L’avez-vous remarqué ? Ça y est, on recommence à vous parler d’autres sujets que le coronavirus… Et avec le déconfinement, on peut s’attendre à revoir de plus en plus de thèmes auparavant éclipsés. En fait, cela fait un peu plus de deux semaines que décision a été prise de sortir la tête de la pandémie… Notamment et très concrètement : de sortir au moins au sujet par journal télévisé qui n’ait rien à voir avec le coronavirus. Et bien, autant vous dire que cela n’a rien de facile. Au début, d’ailleurs, "on n’y arrivait pas", dixit le rédacteur en chef Bruno Clément.

"Il faut se rendre compte que, dans le mois qu’on vient de vivre, toutes les demi-heures, une information majeure arrive qui est susceptible de faire la Une", souligne-t-il. "C’est comme si aux urgences on avait toutes les demi-heures un cas critique qui arrivait, si on était médecin. C’est rare de vivre ça dans le métier de journaliste. Dans ce contexte-là, c’est difficile de placer une info différente. Même la mort de Christophe ou l’anniversaire des 40 ans de la mort d’Hitchcock, dont on a quand même réussi à parler, mais ce n’est pas facile, franchement".

Revoir le sujet du Journal télévisé sur Hitchcock (29 avril 2020) :

Depuis plusieurs semaines, tout tourne autour de ce virus. Il faut dire que la pandémie et ses conséquences affectent la société sur tous les plans. Culture, économie, entreprises, politique, événements publics ou privés, relations sociales, enfance, associations, etc. Confinement, déconfinement = coronavirus encore et toujours.

 

Un bouleversement complet

"La société entière a des soubresauts, c’est un bouleversement complet", partage Françoise Baré, responsable éditoriale "culture et mode de vie". Et de s’interroger : "De quoi d’autre aurions-nous bien pu parler puisqu’on est là en observateurs, en thermomètres de ce qui se fait dans la société. Comme la société a changé, c’était difficile d’arriver avec d’autres problématiques qui ne se posaient plus puisque toutes les problématiques se posent par rapport au coronavirus."

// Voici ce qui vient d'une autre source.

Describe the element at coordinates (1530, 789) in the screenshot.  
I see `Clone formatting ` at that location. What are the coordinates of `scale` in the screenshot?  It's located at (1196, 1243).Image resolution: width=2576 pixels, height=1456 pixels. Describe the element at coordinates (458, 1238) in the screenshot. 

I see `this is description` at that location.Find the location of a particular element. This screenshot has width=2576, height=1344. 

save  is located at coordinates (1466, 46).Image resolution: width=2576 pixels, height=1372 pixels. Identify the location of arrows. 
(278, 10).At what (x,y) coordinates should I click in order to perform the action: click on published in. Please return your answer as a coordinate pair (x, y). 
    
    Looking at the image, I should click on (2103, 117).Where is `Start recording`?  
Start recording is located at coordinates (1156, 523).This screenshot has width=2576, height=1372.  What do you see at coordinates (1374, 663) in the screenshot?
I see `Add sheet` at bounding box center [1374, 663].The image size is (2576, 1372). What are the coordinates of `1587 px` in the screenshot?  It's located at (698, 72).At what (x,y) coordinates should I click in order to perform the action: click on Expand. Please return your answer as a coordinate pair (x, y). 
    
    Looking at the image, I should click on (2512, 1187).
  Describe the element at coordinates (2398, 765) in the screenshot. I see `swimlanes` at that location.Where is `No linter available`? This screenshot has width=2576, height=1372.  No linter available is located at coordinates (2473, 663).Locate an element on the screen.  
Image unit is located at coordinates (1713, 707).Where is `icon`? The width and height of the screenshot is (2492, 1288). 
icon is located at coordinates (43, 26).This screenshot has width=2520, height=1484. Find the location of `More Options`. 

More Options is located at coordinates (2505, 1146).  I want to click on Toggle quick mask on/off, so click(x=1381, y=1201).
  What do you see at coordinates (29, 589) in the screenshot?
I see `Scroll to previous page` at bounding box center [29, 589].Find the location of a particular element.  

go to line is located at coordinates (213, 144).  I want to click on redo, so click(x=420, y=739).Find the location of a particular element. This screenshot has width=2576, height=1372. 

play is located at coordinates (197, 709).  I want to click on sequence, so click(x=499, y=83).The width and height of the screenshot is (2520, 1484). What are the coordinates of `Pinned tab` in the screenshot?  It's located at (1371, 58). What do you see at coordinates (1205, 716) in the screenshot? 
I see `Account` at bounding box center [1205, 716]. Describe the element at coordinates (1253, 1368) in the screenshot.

►►► Cet article n’est pas un article d’info comme les autres : tout sur la démarche Inside de la rédaction ici


Dans l’actu comme dans la vie, ce virus nous accompagne aujourd’hui partout, tout le temps – un prisme à multiples facettes, qui s’invite même là où on ne l’attend pas forcément. Par exemple à l’anniversaire de la capitulation de l’Allemagne nazie le 8 mai prochain. "Il y aura des témoignages de gens qui avaient 10 ans au moment de la capitulation de l’Allemagne, à propos de leurs souvenirs de fin de guerre et immanquablement, on retombe dans le coronavirus puisqu’ils disent que ce qu’ils ont vécu comme une liesse à la fin de la guerre, ils ne pourront pas le vivre ici puisque c’est un déconfinement progressif", confie Françoise.

Idem avec ce sujet sur la sortie d’un disque des Rolling Stones. "La chanson qu’ils ont sortie parle de fantômes dans les villes fantômes… Même eux, même ceux qui essaient de faire l’actualité, essaient de la faire par rapport aux préoccupations des gens."

Revoir le sujet du Journal télévisé sur la chanson des Rolling Stones (23 avril 2020) :

En termes d’actu, se passe-t-il encore réellement quoi que ce soit qui puisse être appréhendé en dehors de cette réalité qui s’impose à tous et partout ? "A partir du moment où le monde entier est aux prises avec ce virus, où il interrompt tous les transports, ferme les frontières, c’est normal qu’il n’y ait quasi plus rien d’autre qui se passe", constate Arnaud Ruyssen, le présentateur de Soir Première en radio. "A partir du moment où toutes les sorties culturelles sont stoppées, où toutes les manifestations sportives sont arrêtées, forcément ça prive d’oxygène tout ce qui pourrait être d’autres actualités, qui sont mangées par le coronavirus".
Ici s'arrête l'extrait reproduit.